About this task: In the entries below, find the line with "Task: Toggle Auto Key animation mode" and the line with "This screenshot has height=556, width=915.". Return those two lines and all lines between them, exactly.
+ + + +
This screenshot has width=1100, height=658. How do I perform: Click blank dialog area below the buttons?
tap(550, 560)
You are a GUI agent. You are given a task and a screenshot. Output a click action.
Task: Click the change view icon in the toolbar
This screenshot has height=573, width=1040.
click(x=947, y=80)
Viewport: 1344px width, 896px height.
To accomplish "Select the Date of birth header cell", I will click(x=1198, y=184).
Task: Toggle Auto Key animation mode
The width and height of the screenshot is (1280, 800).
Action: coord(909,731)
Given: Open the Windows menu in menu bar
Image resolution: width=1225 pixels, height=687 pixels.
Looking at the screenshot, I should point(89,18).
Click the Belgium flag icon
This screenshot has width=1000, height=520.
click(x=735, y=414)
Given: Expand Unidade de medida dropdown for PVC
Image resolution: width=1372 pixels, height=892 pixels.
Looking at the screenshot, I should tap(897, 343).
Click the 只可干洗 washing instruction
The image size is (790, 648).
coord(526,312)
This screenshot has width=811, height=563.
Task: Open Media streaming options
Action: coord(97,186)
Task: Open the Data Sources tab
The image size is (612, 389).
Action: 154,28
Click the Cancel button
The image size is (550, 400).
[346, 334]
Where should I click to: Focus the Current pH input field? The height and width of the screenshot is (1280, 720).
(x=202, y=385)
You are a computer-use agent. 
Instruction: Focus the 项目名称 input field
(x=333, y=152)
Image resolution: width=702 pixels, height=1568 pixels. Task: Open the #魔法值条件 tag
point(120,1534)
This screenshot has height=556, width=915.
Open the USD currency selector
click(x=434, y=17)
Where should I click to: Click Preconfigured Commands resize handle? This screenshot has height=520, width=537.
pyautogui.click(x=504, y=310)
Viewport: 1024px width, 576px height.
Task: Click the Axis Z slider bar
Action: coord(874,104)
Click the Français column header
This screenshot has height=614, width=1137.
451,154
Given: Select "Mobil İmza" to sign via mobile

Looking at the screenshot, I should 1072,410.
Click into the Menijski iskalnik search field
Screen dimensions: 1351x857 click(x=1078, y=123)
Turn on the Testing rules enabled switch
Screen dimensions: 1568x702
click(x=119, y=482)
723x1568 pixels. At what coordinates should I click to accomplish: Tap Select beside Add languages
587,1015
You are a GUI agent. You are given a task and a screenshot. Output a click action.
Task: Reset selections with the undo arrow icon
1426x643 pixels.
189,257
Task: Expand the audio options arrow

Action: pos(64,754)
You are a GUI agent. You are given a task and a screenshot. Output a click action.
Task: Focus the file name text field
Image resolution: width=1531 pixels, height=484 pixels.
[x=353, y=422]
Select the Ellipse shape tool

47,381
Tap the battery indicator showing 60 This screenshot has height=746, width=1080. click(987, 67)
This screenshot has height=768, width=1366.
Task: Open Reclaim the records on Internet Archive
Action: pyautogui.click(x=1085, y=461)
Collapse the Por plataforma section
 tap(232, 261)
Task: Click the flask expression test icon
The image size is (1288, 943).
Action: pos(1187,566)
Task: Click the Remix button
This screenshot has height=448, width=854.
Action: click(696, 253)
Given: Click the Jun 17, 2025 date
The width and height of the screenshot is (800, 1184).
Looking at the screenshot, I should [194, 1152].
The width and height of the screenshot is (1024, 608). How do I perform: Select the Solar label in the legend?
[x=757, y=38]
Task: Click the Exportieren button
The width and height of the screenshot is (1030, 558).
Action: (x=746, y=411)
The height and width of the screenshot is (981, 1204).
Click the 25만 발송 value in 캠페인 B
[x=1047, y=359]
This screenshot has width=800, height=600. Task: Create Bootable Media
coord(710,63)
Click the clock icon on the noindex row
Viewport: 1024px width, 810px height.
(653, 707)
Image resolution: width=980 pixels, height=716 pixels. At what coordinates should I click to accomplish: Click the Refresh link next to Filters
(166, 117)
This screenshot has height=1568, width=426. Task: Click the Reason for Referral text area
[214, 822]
+ + + +
Written answer:
Task: Toggle Auto Key animation mode
The width and height of the screenshot is (1280, 800).
Action: coord(909,731)
Given: Open the Windows menu in menu bar
Image resolution: width=1225 pixels, height=687 pixels.
Looking at the screenshot, I should point(89,18).
Click the Belgium flag icon
This screenshot has width=1000, height=520.
click(x=735, y=414)
Given: Expand Unidade de medida dropdown for PVC
Image resolution: width=1372 pixels, height=892 pixels.
Looking at the screenshot, I should tap(897, 343).
Click the 只可干洗 washing instruction
The image size is (790, 648).
coord(526,312)
This screenshot has width=811, height=563.
Task: Open Media streaming options
Action: coord(97,186)
Task: Open the Data Sources tab
The image size is (612, 389).
Action: 154,28
Click the Cancel button
The image size is (550, 400).
[346, 334]
Where should I click to: Focus the Current pH input field? The height and width of the screenshot is (1280, 720).
(x=202, y=385)
You are a computer-use agent. 
Instruction: Focus the 项目名称 input field
(x=333, y=152)
Image resolution: width=702 pixels, height=1568 pixels. Task: Open the #魔法值条件 tag
point(120,1534)
This screenshot has height=556, width=915.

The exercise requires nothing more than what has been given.